Meanwhile, in 1853, the floating Church of the Redeemer was towed across the Delaware River to Camden, New Jersey, where it became the landlocked St. John’s Episcopal Church. St. John’s had been incorporated on January 7, 1852, having been created as a mission of Camden’s St. Paul’s Parish. St. John’s organizers hauled the floating chapel ashore, took it off its twin hulls, placed it on rollers and dragged it inland for six or so blocks, before erecting it on a brick foundation on the northeast corner of Broadway and Royden Street. The building was re-consecrated as St. John’s Church and was used as a place of worship after September 11, 1853.

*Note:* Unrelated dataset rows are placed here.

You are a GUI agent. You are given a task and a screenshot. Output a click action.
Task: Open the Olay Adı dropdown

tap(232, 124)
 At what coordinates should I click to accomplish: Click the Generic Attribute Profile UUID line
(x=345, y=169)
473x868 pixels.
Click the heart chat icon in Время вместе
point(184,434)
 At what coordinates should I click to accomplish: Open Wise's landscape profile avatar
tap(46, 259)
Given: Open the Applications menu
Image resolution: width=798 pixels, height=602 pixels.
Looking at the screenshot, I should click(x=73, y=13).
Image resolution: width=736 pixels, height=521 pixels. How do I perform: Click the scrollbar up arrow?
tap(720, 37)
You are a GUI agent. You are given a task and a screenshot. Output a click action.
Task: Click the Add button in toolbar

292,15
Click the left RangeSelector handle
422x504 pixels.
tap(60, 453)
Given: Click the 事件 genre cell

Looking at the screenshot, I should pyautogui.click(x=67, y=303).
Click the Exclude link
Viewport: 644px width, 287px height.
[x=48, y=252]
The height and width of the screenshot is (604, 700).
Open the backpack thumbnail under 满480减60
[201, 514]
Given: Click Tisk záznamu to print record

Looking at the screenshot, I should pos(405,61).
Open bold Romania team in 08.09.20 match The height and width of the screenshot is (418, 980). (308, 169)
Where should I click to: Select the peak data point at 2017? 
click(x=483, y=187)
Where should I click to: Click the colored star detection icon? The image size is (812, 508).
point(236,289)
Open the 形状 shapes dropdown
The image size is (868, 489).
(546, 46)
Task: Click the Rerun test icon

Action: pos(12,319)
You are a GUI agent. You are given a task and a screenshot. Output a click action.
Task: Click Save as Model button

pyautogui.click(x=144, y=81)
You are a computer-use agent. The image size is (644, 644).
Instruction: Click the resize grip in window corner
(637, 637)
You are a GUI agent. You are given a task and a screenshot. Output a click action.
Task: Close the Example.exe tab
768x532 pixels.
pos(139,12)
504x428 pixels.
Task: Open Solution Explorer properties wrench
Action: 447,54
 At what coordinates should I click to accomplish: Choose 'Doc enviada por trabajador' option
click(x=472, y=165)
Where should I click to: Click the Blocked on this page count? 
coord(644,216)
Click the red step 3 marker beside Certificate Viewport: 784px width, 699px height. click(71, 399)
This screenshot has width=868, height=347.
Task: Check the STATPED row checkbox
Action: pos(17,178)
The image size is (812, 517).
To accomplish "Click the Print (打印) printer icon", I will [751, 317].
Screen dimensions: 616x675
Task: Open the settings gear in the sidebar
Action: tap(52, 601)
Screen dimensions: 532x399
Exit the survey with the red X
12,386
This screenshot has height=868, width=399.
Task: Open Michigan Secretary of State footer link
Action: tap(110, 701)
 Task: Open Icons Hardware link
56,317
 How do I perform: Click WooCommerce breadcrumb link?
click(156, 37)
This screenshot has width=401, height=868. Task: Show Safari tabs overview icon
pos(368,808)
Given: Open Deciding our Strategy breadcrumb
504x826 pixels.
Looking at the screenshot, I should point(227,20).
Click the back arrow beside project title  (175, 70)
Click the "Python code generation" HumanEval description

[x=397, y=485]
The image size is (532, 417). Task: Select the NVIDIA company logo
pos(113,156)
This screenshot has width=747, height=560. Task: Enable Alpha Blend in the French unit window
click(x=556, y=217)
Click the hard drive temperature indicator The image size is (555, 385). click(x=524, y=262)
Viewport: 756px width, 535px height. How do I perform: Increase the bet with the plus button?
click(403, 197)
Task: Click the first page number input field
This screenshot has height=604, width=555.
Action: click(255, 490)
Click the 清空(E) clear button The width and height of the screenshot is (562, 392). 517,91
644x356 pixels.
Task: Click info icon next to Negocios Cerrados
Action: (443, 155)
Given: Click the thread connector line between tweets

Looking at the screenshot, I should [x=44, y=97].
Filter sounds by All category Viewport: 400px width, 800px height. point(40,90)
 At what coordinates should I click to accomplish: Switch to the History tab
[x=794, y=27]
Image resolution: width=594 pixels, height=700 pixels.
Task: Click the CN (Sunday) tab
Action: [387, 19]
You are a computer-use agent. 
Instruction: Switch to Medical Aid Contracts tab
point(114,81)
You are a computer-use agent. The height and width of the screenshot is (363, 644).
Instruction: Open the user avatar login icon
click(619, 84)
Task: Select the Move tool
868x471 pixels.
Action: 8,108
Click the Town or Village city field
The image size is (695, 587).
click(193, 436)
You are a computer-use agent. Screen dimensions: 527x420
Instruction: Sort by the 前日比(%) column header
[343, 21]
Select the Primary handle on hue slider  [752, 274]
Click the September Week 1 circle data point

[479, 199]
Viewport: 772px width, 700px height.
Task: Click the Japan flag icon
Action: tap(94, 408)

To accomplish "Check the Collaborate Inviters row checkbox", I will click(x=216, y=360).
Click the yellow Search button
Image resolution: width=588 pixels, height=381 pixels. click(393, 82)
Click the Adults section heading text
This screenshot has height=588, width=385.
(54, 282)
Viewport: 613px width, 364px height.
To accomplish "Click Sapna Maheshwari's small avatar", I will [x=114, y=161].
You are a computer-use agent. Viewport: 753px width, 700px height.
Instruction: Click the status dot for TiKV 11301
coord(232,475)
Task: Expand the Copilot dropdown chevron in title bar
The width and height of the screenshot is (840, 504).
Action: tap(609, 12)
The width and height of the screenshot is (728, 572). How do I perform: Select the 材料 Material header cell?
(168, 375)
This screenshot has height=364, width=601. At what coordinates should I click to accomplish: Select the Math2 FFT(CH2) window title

A fire devastated the storied edifice on Christmas morning, 1870 (some accounts say 1868). A new, more permanent church made of stone was promptly built on same site. The building’s cornerstone was laid on April 21, 1871, and the new St. John’s opened for worship on December 3, 1871. This structure, now known as St. Augustine’s Episcopal Church, still serves Camden to this day.
Stopping by Broadway and Royden Street one recent day, a caretaker who was tidying up the outside of the church was eager to share his knowledge with me. Mike was aware of the site’s history and said that that undamaged wood from the former floating church was used to decorate or fortify the 1870s church. The building has two stone additions (including a bell tower) on the side closest to Broadway, completed in 1935 according to a cornerstone. Other outbuildings were added to the west side of the church, including the adjacent parish building in 1884-1885. On April 23, 1885, the church was consecrated and the parish building was formally opened by the bishop of the diocese.
Mike the Caretaker explained that St. John’s and St. Augustine’s had merged in the 1960s when highway construction (i.e., Interstate 676) around Camden forced the demolition of St. Augustine’s Church (once at Ninth and Sycamore Streets). St. Augustine’s brought its name to the combined congregation at the 1870s building. Mike also pointed out that the original slate roof was replaced with a shingle roof a few years ago, and that a portion of the southern wall collapsed due to the 2011 Virginia Earthquake. That damage has recently been repaired. The church is part of the Episcopal Diocese of New Jersey and appears to cater to an active congregation.
Returning to the floating church: the actual bell of the Church of the Redeemer still exists and is owned by the Seamen’s Church Institute in Philadelphia, after having been found via an eBay auction. The bell, 30 inches high and weighing over 300 pounds, was missing for almost 150 years. Craig Bruns, the curator of Independence Seaport Museum, spotted it for sale and alerted the Institute’s development director. Aided by donations, the board of directors purchased the bell and had it restored. The bell’s inscription documents its significance: “Presented to the Floating Church of the Redeemer by the Teachers and Scholars of Christ Church Sunday School, Philadelphia 1849. ‘The abundance of the sea shall be converted unto the Lord.’ Isaiah LX5”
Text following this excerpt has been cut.